El resto es prima de riesgo: los operadores están haciendo subir los precios de cara al lunes, impulsados por los ataques ucranianos contra refinerías rusas. Y la afirmación de Washington de que aún circulan grandes volúmenes por el estrecho es una declaración de una parte interesada, no corroborada por un seguimiento independiente que muestra que el tránsito es una fracción de los niveles previos a la guerra, y que aquí no se tiene en cuenta. Todas y cada una de estas fuerzas empujan el precio en la misma dirección: al alza. Las salvedades cambian el mecanismo. Ninguna de ellas invierte la tendencia.

En resumen

Las sanciones de Bessent no sirvieron para bajar el precio del petróleo. Nunca iban a hacerlo. Durante cinco meses, el mundo tapó un agujero en el suministro del tamaño del estrecho de Ormuz gracias a la mayor movilización de reservas de emergencia que jamás haya llevado a cabo la AIE, y durante cinco meses Washington pudo amenazar con estrangular a Irán sin pagar un precio visible por ello. Ese periodo de gracia terminó en agosto, cuando los depósitos alcanzaron sus mínimos en cuarenta años y la escasez llegó por fin a las refinerías. El secretario está «sorprendido» únicamente porque confundió una calma temporal con una duradera y sigue recurriendo a su maquinaria de sanciones para explicar una cifra que se ha esfumado. El mercado no está confundido.
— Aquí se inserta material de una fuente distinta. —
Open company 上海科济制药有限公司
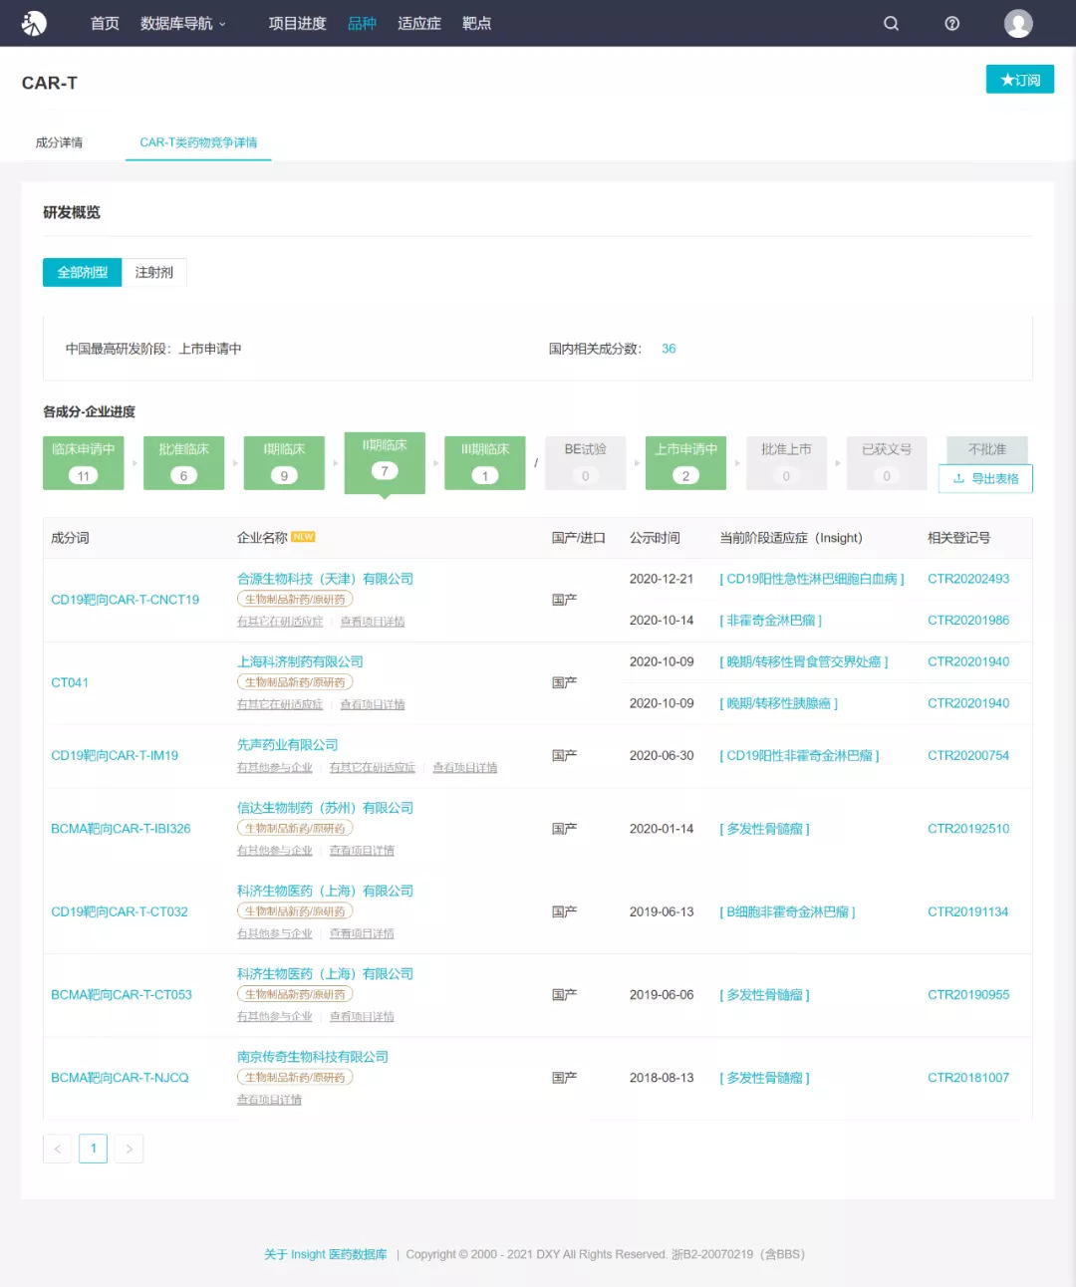Image resolution: width=1076 pixels, height=1287 pixels. pyautogui.click(x=300, y=661)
Está presentando la factura, y la reserva que la estaba pagando discretamente está vacía.

————

Fuentes: CNBC y el grupo Mediaite/Raw Story/Fox (declaraciones de Bessent del 20 de agosto sobre el petróleo); Trading Economics, Fortune y OilPrice.com (el Brent cerca de los 94 dólares y el WTI cerca de los 86 dólares el 21 de agosto, la segunda subida semanal consecutiva, el «Día D económico», el diferencial entre el Brent y el WTI); el Servicio de Investigación del Congreso de EE. UU., el Bipartisan Policy Center, Brookings y RBN Energy (la liberación coordinada de 400 millones de barriles por parte de la AIE entre marzo y abril, la contribución de EE. UU. de 172 millones de barriles, la reserva de cuatro meses de unos 2,5 mb/d, la escala de unos 4 días de consumo, la interrupción en el Golfo de entre 11 y 16 mb/d y el horizonte de reposición hacia 2028); Datos de la CNBC y del Departamento de Energía/EIA (la Reserva Estratégica de Petróleo [SPR] en 298,7 millones de barriles, un mínimo desde 1983, descendiendo hacia unos 243 millones; conclusiones de la GAO sobre existencias no disponibles); datos semanales de la EIA (aumento de las existencias comerciales de crudo en EE. UU.); seguimiento marítimo independiente a través de la UKMTO y RBN Energy (tránsito por el estrecho de Ormuz en torno al 10-17 % de los niveles previos a la guerra, lo que sirve de base para descartar las afirmaciones oficiales de EE. UU. sobre un mayor volumen de tráfico). El marco por fases es un modelo analítico; su cronología se ve corroborada por el calendario de liberación de reservas y el registro de existencias, aunque los límites entre las fases son aproximados. Las cifras reflejan los datos disponibles en el momento de redactar este texto.